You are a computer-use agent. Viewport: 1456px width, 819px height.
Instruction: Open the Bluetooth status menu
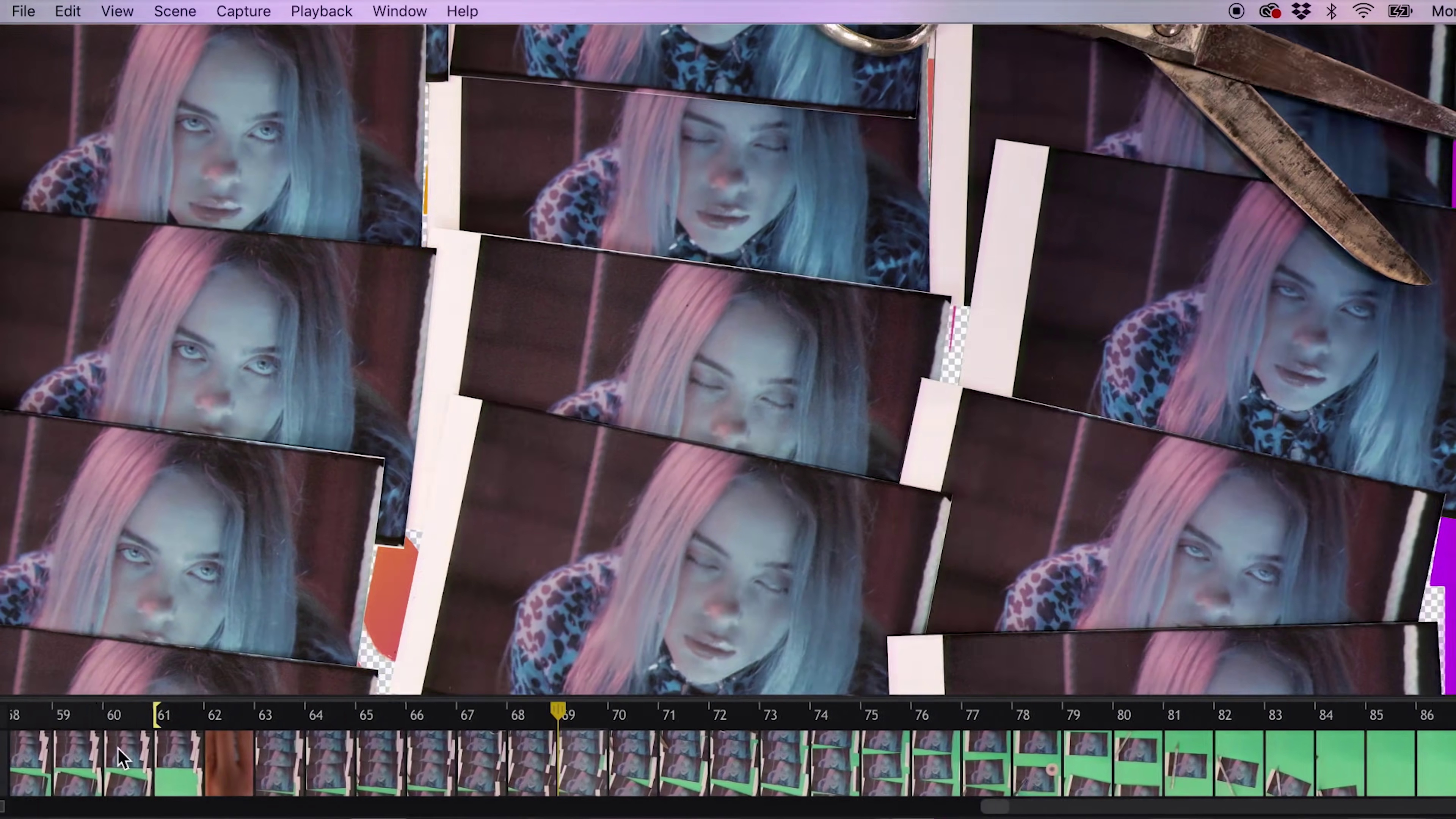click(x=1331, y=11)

==

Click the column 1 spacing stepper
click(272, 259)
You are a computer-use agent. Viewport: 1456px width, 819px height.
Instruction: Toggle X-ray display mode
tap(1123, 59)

--

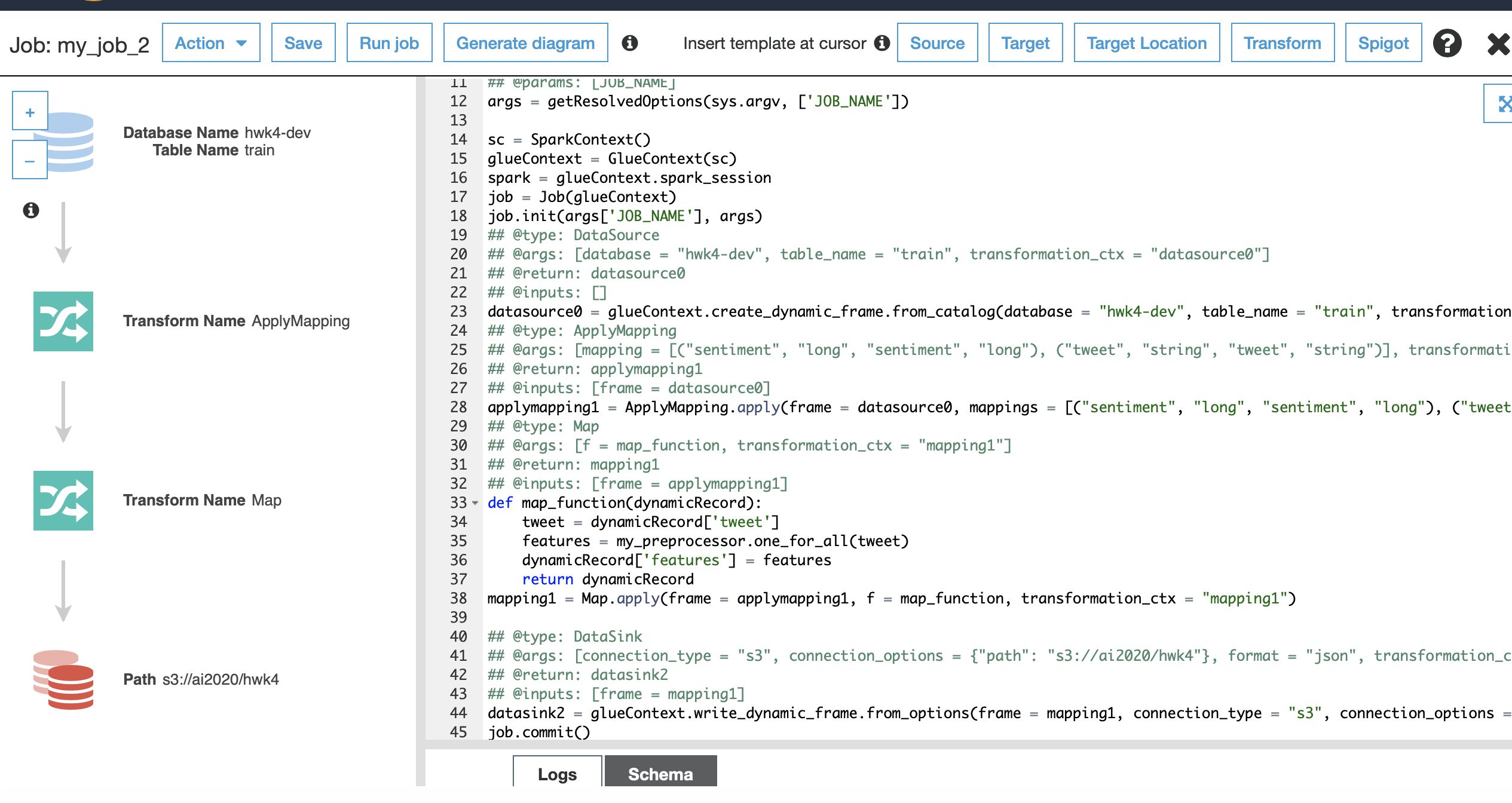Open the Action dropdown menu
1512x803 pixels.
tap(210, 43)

> [Objective]: Recast the listing from the line that contains "Open the Action dropdown menu" through the line that contains "tap(210, 43)", both included, as a JSON list of strings with one string per line and blank lines left out. Leave the pictures out of the answer.

> [Expected answer]:
[
  "Open the Action dropdown menu",
  "1512x803 pixels.",
  "tap(210, 43)"
]